Cynthia: Mm-hmm, like other brand.

Vinnie: They do not do that anymore, right?

Cynthia: I don’t think so. I think the labeling laws are a bit more strict. I think they have to be more– Well, they should be more forthcoming as far as I know.

Vinnie: Yeah, I was buying [laughs] cans of stuff that’s yellow labeled that said tuna on it.

Cynthia: [laughs]

Vinnie: Sure enough, there was tuna in there. I don’t know if it was any better, any worse than chicken of the sea. But I was affording wherever I could afford, and around that time my training business started taking off. This is before training was a thing in this country. You didn’t hear of training. Not every soccer mom became a trainer. Down in New Orleans, I was the only guy. As a matter of fact, there was so few of us in a country that back then Shape magazine came from LA and did a whole story on me, back in 1983, 1984, 1985, somewhere around there.

Cynthia: Wow.

Vinnie: I couldn’t understand this newfangled thing that was going on. Jake was in Hollywood, I was in New Orleans, there was a guy in New York. They were like five of us in the country, doing what we’re doing, and they were like, “So, you’re going to people’s homes?” Yes. “They accept you?”

Cynthia: [laughs]

Vinnie: Yes. I remember the people who worked for these people up and down St. Charles Avenue, the chefs and the maids and the whole thing. The guy working in the yard, I knew them all, because I would say hi to him. They will say, “Wait a minute. Let me get this straight. You get paid to make them work?” Yeah. “They pay you for that.” Yeah. “You’re sitting there drinking coffee, but-

Cynthia: [laughs]

Vinnie: -telling them what to do, and you get paid.” I’m like, “Yeah, that’s the gig.” Nobody understood it, including me. I did not think that the training thing would go on for me for as many years, it went for like 35 years.

Cynthia: Wow.

Vinnie: But I did everything I could in New Orleans. At the time I was doing NBC affiliate. WDSU would have me on to do three- to five-minute things on the different shows. They’re competing station would also have me on, Channel Four WWL, which is I think was the ABC affiliate. I started my own radio show that came on Wednesday afternoons. It was very popular that they also put it on Saturday. It was twice a week. It was called Talking Fitness on a different network. I was doing everything I could. That led to people going, “Well, you should be out in LA. You’re not in a big enough market.” Plus, the weather was nice in LA.” I was into cycling so big at the time. It’s like, “Oh, my God, I love being on a bike,” and it rains all the time in New Orleans. It’s like, well, the weather is nicer, it’s warm year round, and maybe I can.

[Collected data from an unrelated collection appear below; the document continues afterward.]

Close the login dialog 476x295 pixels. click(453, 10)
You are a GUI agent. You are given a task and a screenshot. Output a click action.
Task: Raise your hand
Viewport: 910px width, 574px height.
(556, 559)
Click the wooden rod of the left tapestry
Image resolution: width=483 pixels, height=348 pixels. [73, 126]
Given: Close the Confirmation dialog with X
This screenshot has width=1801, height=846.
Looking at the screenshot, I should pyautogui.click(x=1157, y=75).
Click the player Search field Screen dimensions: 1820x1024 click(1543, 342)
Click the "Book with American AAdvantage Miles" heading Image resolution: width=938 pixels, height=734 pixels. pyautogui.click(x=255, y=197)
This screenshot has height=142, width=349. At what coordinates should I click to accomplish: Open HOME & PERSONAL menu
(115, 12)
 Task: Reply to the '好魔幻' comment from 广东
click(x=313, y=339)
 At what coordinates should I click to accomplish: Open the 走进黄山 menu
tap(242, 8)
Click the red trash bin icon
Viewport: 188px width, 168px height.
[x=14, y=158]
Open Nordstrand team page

The big emphasis of me moving there in 1991 was that, I saw that kids were getting fatter. I was working at Newman school. Newman school, think of as just the most expensive school in New Orleans. It’s where Archie Manning’s kids went. Every politician’s kids went there. The kids drove Porsche 911s to school. I’m not making them–

Cynthia: Wow.

Vinnie: It is that kind of school. Old oil, money, that kind of deal. I was the strength and conditioning coach there on top of what everything else I was doing. I saw kids getting fatter, and fatter, and fatter. Obviously, not the Manning kids, they went on to win Super Bowls, but I saw this problem going on. So, when I got to LA, I marched right into Disney, I marched right into Nickelodeon, and they took meetings with me, and I said, “Listen, child obesity is on the rise.” You have statistics? “No,” I was a schoolteacher, “I’m telling you, this is on the rise and is getting worse.” “Well, Vinnie, we have statistics right here, and we see that what you’re saying is correct. What do you suggest we do? I said, “Okay, I could do some children’s programming. We’ll talk about exercise. We’ll get some young Olympic athletes to come on, and I would interview them, and we’ll do all this stuff.” They’re going, “Yeah. Yeah, yeah. We love it. Olympic athletes. Yeah, I know. Michelle Kwan. I know, yeah, we’ll do this.” Michelle Kwan wasn’t around yet, but they were doing all this stuff, and they were all into what I was talking about. Then, I would say, “Yeah, and we got to get them off of sugar.” Then, the room would just go quiet.

Cynthia: Yeah.

Vinnie: “What are you talking about?” “Yeah, Coca Cola and cereal. Got to go. Fruit roll ups, out of here.” They were like, “Hang on there, pal. We can’t do this. We got to advertisers. This ain’t going to happen.” That’s how I sat around LA for all those years. Nobody would even listen to me, when I said that we need to get sugar out of these kids mouths. Didn’t want to hear it. I just carried on doing what I did. Playboy Corporation figured me out and said, “Wait, this guy can get these playmates to stay thin? This is great.” Playmates date actors, actors need to stay thin. I ended up in that world. The rest is history. I started working with the Hollywood elite based on that. But I couldn’t get anything else rolling, because I was going to tell people not to eat sugar. Nobody wanted to hear it.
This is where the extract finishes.